[Stored data entries]
----------------

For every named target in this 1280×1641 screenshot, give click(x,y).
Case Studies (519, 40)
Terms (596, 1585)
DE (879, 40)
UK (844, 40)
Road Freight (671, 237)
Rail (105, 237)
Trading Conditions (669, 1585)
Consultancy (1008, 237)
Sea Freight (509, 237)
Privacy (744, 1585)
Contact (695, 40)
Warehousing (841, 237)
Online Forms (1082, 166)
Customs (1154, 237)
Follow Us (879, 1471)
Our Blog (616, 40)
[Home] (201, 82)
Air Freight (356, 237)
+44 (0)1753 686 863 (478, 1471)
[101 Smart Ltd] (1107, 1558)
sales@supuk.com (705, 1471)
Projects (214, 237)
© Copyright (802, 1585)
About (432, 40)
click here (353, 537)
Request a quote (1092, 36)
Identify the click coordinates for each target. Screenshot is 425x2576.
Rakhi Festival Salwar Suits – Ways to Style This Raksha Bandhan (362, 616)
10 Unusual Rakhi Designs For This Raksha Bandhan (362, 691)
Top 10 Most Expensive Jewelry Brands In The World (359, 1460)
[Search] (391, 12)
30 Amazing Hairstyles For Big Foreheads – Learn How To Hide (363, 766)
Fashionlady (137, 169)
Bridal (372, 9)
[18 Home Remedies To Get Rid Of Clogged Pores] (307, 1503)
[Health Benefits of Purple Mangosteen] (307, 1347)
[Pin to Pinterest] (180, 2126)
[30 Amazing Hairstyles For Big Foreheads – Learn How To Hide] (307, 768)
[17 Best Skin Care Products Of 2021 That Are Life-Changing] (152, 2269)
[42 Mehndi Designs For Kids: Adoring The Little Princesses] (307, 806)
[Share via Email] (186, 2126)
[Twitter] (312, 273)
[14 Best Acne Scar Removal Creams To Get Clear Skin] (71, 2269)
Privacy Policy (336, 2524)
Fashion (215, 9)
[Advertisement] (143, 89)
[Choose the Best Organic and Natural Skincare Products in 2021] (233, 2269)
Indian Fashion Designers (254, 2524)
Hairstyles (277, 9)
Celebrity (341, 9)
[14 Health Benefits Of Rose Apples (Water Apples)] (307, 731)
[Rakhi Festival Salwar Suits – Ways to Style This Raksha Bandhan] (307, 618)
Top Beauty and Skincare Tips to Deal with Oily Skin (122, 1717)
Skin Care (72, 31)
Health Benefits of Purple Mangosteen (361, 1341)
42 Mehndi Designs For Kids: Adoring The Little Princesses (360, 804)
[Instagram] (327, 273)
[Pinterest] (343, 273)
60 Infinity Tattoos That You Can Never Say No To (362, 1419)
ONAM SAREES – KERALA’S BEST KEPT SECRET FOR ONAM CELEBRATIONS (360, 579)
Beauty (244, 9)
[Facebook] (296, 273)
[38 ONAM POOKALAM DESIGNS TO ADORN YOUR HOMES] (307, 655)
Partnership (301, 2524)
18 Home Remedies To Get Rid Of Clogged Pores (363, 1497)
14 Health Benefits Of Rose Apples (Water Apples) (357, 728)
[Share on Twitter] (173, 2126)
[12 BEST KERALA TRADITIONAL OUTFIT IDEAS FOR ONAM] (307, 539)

----------------

Task description: In the data above, retype exactly and only the lines between the one holding "[Rakhi Festival Salwar" and the one holding "[Instagram] (327, 273)", inclusive.

Expected output:
[Rakhi Festival Salwar Suits – Ways to Style This Raksha Bandhan] (307, 618)
Top Beauty and Skincare Tips to Deal with Oily Skin (122, 1717)
Skin Care (72, 31)
Health Benefits of Purple Mangosteen (361, 1341)
42 Mehndi Designs For Kids: Adoring The Little Princesses (360, 804)
[Instagram] (327, 273)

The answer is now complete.